Task: From the first line of the data below through the line holding "Open the Video monitor icon in sidebar", output each line exactly and leave the pictures out.

Extracted material:
· · ·

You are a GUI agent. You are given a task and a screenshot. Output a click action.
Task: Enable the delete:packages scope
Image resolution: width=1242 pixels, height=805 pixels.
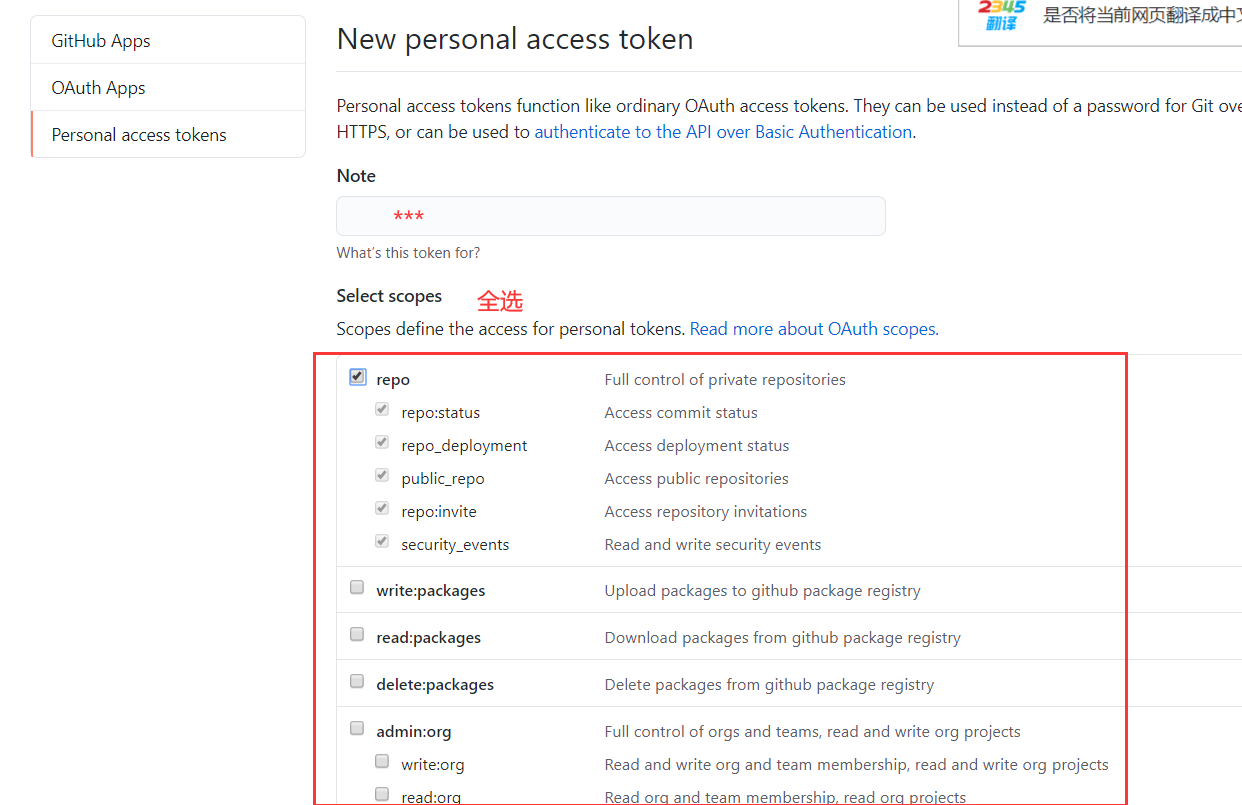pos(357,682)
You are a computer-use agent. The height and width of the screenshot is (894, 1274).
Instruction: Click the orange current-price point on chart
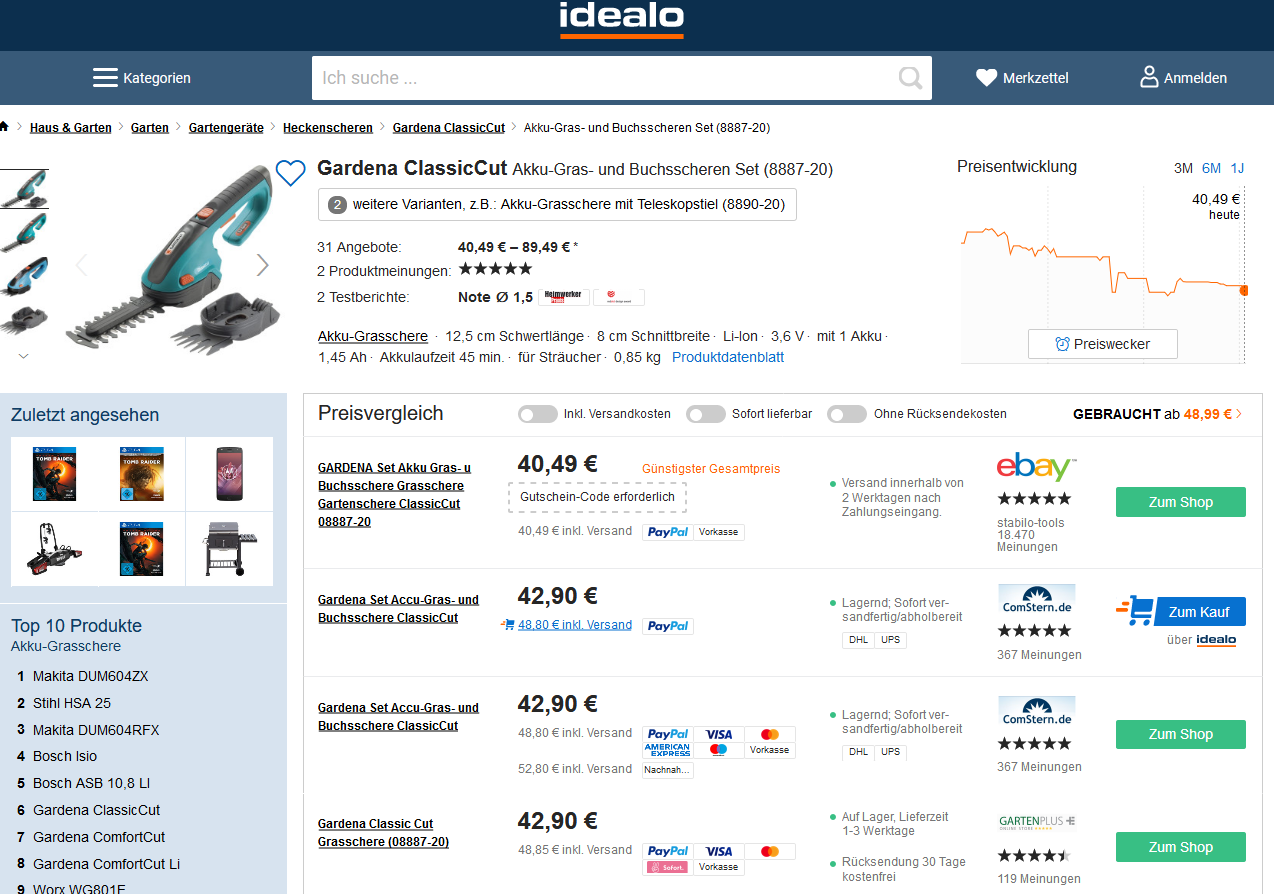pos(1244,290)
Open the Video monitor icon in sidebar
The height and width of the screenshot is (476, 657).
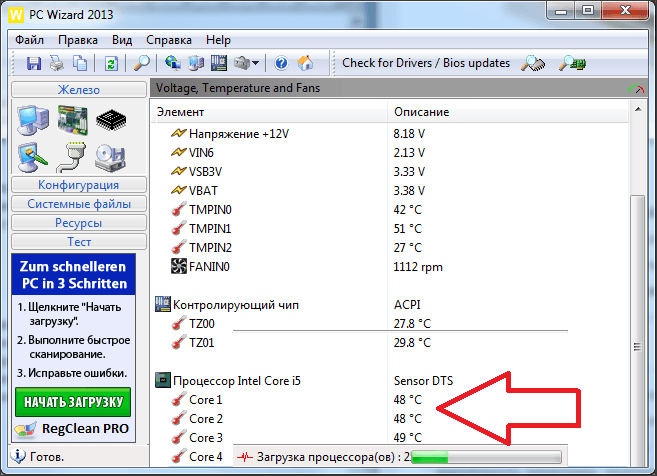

· · ·

Solution for this exercise:
You are a GUI agent. You are given a task and a screenshot. Output a click action.
Task: Enable the delete:packages scope
Image resolution: width=1242 pixels, height=805 pixels.
pos(357,682)
You are a computer-use agent. The height and width of the screenshot is (894, 1274).
Instruction: Click the orange current-price point on chart
pos(1244,290)
Open the Video monitor icon in sidebar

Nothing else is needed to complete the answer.